Thompson’s writing is vivid and authentic. Some of these vivid moments made my stomach curdle with disgust at the terrible things that were happening in a young boy’s life. In other moments, my heart sunk as I read about his heartbreak and searching for peace, all while in the grips of life-altering depression. However, I also found myself laughing at some comical parts or completely clever lines. One line, about the boarding school he attended while a child, particularly drew me into the his story with a deep interest:
It looked like a childhood dream, long days of Latin and cricket, of playing in the trees, cross-country running and training to become a leader of men, uniforms and views of the world from Harrods, privilege for the privileged in yet another isolated cocoon. But there was a darkness about the place like an invisible cloak, a darkness that could stifle innocence, a darkness like a memory of Charles Dickens. (Thompson 43).
And it is over the next few pages that Thompson explains the reason for the darkness over the place – but I’ll let you read the book to find that out for yourself. In addition to the intriguing metaphors, Thompson gives the reader a glimpse into his battle with depression and his search to fit in even though his Asperger’s made it difficult to do so.

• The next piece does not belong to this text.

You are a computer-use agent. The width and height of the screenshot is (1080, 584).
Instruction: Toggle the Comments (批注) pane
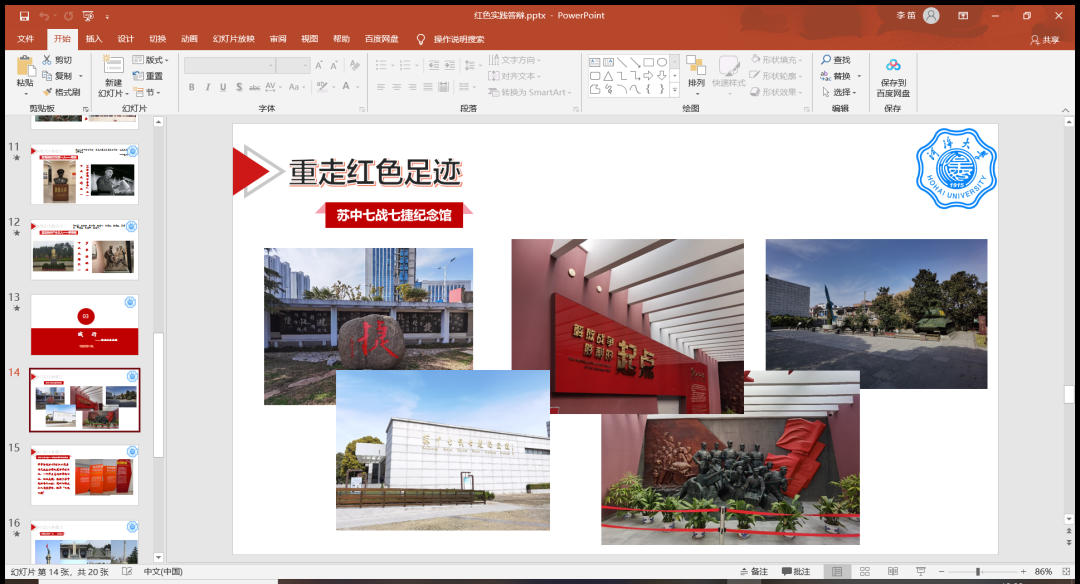[796, 571]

Fitting In gives deep psychological and artistic insights to Thompson’s transition from childhood into adulthood, and what it is like to battle with depression. Manic depression is made real and given a voice in the accounts of his young adult years. Thompson’s writing gives the reader a meaningful picture of what his experience with depression was like. Such as when he writes,
I fell slowly and relentlessly into a deep dark hole of unrelieved depression. And then I spent three years sitting in the hole looking up at the sky until I had a crick in my neck and not once did the blue bird fly over, though a bit of me never stopped believing it would.

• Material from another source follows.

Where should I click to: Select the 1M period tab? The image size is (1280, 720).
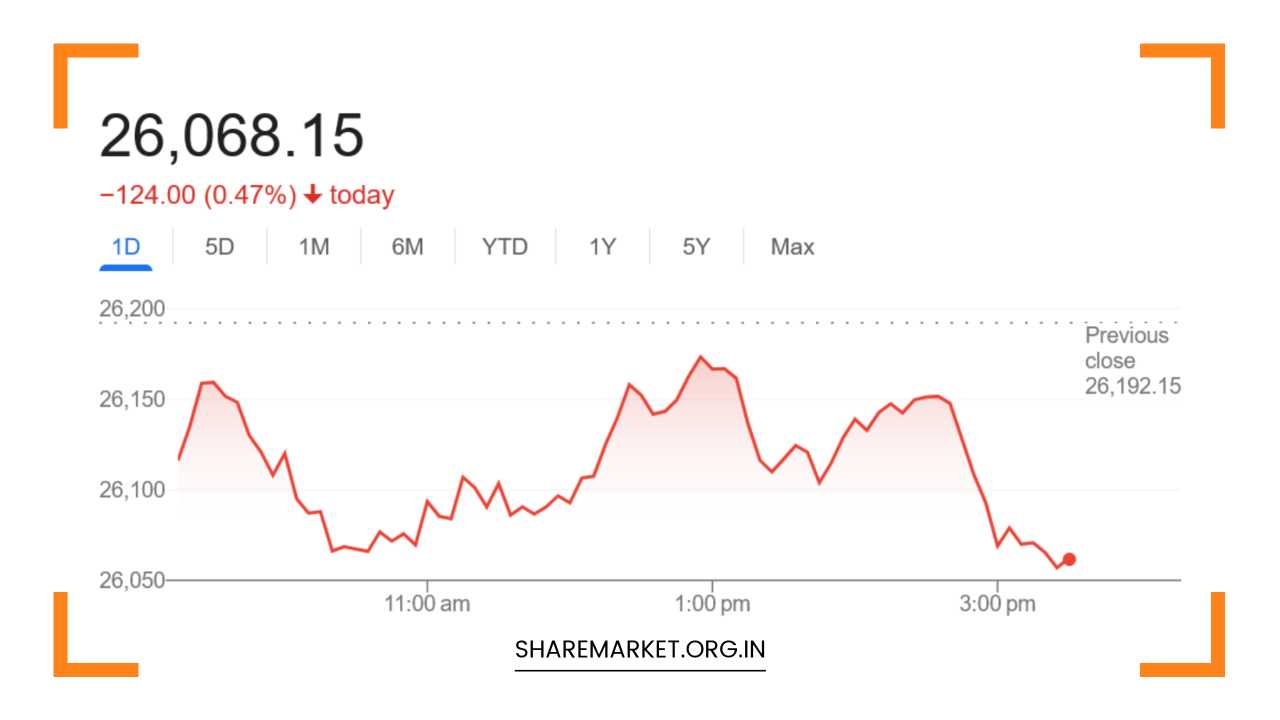pos(313,246)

In those days, which were 1962, the only known cure for depression was Snap Out of It. It still is, though slightly less, a popular treatment.
Which is amazing, considering the millions of people who have discovered it doesn’t work. (Thompson, 81).
The depression is a level of the book that aligns with his trying to fit in while living with Asperger’s. Some of the most colorful and creative pages of the book follow the line: “When I was a child, I fitted in perfectly. Then I got bigger, but the box stayed the same size.” (Thompson 89). The next twelve pages go on to give descriptions and explanations of what Asperger’s is and how those with it interact with the world. During these pages, he writes to the reader while giving rules and understanding to the “they” who don’t have Asperger’s; “Rule #1 We are not broken or better or worse.” (Thompson 92). These were lessons I took to heart.
The clever storytelling of Colin Thompson in Fitting In somehow binds itself to you and makes you fully engaged with the pages in front of you. It invites you to sit and read a page or two and then ponder what you just read. My eyes were opened to a life completely different from my own. This is the beauty of memoirs. They pull you out of the self-centered life you may be living and make you engage with someone else’s life story. As I read, I saw the raw and coarse pain of depression and the desire to fit in. Thompson’s honesty made me develop compassion for something I myself have never known. It forced me to look at a part of the world that I do not often see. I will definitely be re-reading Thompson’s memoir some time soon.
About the reviewer: Jeanne Palmateer is a senior at Bethel College, Indiana. She is pursuing a major in English and Writing. After graduating, she plans to continue writing and working within the literary community.